#### TASK OBJECTIVE
Your answer should be a single number: the count of lines in the material below that hold "Image".
:: DATASET EXCERPTS
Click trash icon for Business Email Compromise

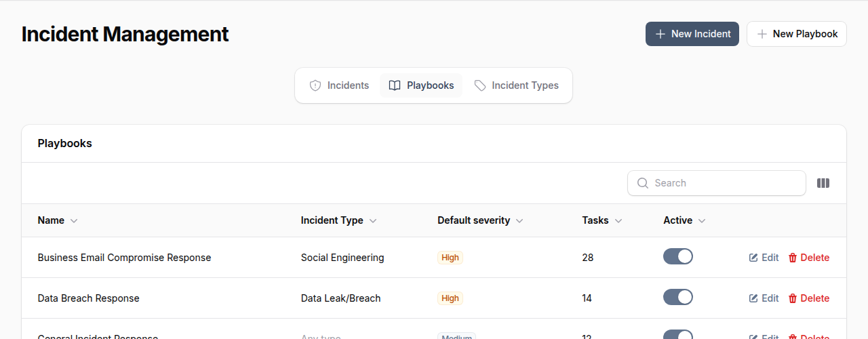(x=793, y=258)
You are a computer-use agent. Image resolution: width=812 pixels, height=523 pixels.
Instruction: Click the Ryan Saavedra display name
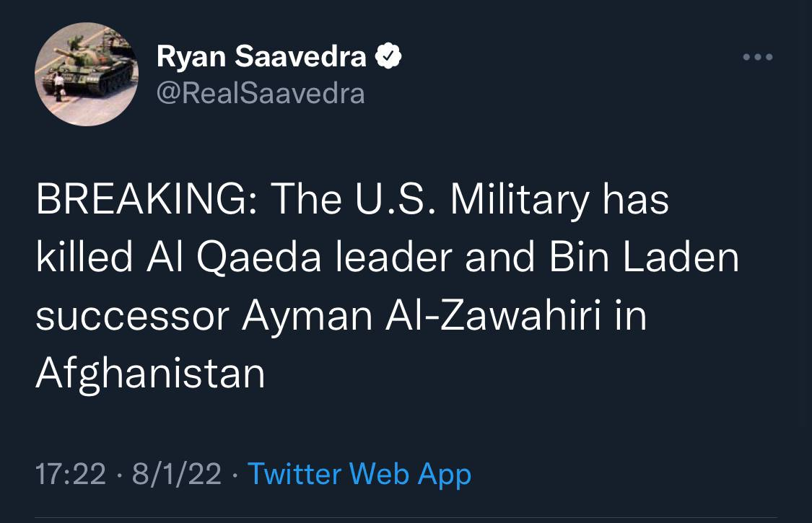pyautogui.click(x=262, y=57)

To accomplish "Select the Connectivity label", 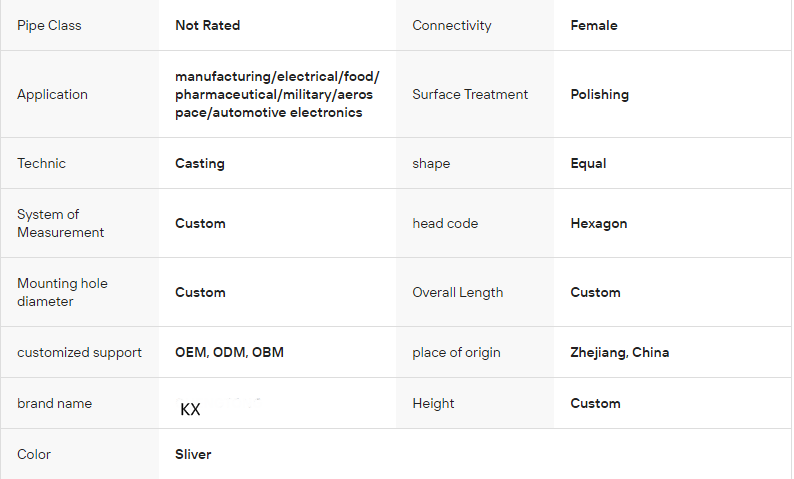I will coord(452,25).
::::
:: DATASET EXCERPTS
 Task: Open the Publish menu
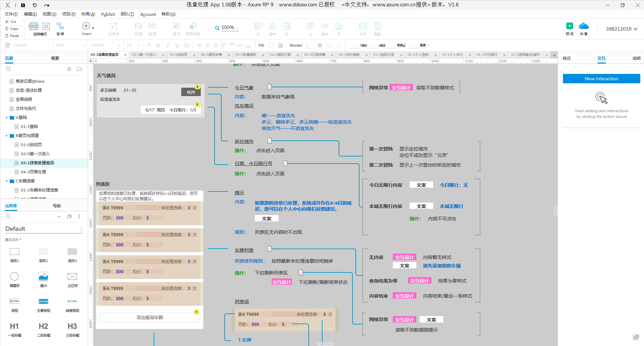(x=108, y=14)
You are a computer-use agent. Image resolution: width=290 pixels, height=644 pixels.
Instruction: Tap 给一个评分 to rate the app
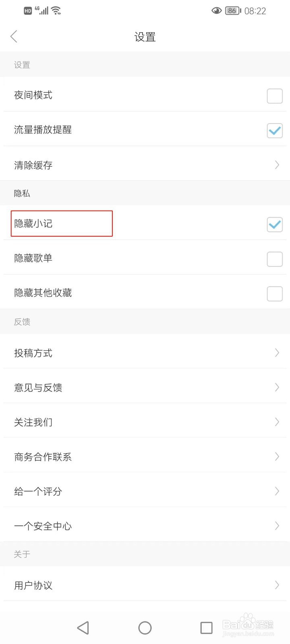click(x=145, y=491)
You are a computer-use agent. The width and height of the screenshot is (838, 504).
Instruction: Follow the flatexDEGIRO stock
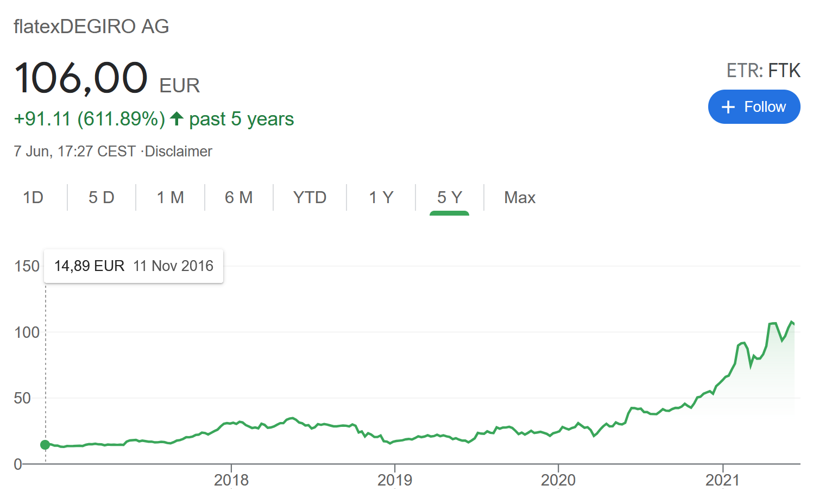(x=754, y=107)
::::
#### WRITTEN RESPONSE
2